WORK TO BE COMPLETED:
Return the entries word for word, starting with their first line and ending with the line that contains "Action: (944, 331)", both included.

RECORD LIST:
· · · · ·

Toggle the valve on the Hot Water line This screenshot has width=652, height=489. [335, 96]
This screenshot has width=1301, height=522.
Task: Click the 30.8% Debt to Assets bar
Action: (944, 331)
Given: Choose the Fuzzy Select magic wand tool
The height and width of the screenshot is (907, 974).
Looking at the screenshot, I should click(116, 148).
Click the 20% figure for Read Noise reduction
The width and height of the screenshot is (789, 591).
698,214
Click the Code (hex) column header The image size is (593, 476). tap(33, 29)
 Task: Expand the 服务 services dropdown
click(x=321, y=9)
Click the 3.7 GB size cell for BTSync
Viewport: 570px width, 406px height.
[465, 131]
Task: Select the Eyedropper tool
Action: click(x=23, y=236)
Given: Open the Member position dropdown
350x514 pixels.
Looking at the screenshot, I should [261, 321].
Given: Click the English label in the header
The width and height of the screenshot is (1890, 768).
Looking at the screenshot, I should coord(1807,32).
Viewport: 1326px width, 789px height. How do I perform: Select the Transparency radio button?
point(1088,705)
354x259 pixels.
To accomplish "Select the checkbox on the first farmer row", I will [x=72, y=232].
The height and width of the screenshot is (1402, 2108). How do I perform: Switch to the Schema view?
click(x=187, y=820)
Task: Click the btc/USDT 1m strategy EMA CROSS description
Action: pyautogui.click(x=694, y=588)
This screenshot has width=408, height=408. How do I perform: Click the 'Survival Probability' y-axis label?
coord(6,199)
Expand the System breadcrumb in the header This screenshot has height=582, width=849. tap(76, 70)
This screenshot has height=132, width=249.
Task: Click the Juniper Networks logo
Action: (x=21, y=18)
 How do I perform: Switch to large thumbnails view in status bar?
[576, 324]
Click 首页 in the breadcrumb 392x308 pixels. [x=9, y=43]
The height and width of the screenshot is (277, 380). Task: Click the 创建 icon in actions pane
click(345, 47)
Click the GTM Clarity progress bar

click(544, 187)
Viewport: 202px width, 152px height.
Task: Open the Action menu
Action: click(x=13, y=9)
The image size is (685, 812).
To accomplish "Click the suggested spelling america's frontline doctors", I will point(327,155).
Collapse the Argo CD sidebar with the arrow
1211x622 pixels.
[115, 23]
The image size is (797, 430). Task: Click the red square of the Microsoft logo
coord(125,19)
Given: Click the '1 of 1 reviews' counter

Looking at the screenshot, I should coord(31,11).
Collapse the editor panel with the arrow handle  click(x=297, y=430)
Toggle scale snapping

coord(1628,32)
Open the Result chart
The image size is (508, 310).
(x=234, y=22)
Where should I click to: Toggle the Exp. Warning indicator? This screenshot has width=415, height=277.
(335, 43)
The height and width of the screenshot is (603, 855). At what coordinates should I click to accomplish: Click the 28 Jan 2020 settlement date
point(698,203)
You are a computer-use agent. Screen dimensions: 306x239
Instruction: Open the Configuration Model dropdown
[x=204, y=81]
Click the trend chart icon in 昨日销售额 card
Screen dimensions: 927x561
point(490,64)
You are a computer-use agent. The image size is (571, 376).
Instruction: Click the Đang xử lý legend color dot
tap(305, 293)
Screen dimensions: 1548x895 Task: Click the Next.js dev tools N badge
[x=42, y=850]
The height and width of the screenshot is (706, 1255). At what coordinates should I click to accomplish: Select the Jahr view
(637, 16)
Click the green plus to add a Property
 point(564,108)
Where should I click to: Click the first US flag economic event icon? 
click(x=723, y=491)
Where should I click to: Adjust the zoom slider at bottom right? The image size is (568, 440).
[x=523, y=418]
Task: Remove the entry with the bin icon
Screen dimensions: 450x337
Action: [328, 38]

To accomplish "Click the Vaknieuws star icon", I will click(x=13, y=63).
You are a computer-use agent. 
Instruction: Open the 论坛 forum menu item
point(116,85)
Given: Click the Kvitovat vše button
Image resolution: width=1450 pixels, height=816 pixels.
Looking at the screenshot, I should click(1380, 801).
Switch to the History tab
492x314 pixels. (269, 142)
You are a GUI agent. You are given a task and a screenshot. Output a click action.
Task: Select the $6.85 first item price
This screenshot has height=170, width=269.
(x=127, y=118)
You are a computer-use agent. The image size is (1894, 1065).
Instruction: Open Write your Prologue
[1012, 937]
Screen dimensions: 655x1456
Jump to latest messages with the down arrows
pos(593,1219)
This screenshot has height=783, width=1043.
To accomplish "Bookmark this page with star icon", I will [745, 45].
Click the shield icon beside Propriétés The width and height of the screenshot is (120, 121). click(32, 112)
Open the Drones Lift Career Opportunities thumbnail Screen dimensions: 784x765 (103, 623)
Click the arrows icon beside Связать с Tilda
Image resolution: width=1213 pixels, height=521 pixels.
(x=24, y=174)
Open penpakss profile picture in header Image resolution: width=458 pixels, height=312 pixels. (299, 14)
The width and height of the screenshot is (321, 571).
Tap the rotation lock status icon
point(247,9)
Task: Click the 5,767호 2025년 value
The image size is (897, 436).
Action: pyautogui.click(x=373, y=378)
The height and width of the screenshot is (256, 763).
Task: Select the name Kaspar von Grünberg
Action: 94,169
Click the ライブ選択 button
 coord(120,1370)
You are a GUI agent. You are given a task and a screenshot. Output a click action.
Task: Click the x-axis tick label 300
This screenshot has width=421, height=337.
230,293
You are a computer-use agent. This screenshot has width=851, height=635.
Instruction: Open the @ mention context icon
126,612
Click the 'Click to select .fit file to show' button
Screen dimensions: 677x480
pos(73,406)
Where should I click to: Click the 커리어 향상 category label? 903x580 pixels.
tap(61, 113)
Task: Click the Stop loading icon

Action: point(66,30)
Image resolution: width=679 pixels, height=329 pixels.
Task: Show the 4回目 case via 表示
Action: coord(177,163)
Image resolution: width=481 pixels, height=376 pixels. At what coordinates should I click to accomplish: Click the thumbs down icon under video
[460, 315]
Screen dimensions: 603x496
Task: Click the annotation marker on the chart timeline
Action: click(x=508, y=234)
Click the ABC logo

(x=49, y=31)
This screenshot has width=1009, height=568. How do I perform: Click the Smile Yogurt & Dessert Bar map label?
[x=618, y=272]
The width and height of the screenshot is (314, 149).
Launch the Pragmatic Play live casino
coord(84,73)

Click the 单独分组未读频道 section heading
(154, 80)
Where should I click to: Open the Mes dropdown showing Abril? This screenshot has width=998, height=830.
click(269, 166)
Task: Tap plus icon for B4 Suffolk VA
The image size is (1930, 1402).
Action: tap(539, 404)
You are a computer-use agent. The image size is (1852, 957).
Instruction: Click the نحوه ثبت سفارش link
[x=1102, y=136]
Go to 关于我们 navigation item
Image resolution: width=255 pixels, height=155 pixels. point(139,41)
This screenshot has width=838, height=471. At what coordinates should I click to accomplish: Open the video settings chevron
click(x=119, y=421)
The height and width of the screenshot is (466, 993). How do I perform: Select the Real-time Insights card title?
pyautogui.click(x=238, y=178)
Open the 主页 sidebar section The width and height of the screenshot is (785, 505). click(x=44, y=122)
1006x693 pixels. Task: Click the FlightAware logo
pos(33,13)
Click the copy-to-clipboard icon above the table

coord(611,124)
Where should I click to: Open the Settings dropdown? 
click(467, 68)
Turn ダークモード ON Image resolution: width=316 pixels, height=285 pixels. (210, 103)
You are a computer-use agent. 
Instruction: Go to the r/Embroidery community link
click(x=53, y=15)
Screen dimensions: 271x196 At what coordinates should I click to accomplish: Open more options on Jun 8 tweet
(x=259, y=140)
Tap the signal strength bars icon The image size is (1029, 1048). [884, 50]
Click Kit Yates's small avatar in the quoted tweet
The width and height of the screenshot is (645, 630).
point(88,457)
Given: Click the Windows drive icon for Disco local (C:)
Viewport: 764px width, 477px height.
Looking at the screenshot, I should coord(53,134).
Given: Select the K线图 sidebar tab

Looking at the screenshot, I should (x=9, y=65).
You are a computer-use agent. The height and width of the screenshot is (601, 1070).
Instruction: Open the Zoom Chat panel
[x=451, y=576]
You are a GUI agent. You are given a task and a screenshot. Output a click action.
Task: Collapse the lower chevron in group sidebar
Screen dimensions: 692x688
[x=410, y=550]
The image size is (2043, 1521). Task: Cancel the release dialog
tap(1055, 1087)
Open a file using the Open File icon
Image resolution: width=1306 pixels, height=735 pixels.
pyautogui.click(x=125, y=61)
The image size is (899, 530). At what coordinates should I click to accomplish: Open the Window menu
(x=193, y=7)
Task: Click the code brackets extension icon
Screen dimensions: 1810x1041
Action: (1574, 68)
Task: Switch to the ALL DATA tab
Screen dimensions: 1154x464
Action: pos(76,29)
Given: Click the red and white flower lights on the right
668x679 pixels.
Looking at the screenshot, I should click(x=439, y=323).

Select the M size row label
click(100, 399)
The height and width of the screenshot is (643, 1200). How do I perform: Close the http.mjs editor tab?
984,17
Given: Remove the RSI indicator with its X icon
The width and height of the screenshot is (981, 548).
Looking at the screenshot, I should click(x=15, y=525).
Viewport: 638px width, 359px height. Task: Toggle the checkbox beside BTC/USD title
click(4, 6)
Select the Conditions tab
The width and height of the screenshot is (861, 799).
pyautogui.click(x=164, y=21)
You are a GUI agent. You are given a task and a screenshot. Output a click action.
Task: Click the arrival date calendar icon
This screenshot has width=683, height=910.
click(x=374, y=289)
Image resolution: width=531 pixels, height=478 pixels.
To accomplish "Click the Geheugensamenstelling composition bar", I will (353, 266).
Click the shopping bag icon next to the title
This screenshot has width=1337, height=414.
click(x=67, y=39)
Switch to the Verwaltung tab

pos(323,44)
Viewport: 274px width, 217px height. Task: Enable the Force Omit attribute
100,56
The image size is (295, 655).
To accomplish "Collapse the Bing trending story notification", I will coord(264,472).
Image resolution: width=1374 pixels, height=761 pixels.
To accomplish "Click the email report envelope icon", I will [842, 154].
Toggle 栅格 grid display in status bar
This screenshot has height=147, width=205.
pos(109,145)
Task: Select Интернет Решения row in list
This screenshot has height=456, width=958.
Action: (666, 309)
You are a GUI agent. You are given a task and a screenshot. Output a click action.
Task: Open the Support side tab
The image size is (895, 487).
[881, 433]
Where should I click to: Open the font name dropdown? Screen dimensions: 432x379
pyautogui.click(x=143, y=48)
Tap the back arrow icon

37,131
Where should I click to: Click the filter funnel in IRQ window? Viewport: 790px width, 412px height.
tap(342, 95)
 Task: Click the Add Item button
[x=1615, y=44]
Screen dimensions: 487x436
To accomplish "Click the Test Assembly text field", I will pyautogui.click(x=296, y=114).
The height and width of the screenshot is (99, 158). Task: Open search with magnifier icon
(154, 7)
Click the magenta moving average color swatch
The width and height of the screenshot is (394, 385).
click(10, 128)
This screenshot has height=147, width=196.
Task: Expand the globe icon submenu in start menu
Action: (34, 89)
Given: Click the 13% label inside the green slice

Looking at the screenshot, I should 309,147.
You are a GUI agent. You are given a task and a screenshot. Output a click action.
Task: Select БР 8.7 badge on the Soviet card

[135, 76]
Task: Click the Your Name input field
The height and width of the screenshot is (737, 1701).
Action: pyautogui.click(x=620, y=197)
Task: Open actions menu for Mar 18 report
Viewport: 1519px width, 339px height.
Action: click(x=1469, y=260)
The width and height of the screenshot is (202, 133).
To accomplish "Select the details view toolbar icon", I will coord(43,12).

· · · · ·

RESPONSE TO THIS TASK:
Toggle the valve on the Hot Water line This screenshot has width=652, height=489. [335, 96]
This screenshot has width=1301, height=522.
Task: Click the 30.8% Debt to Assets bar
Action: (944, 331)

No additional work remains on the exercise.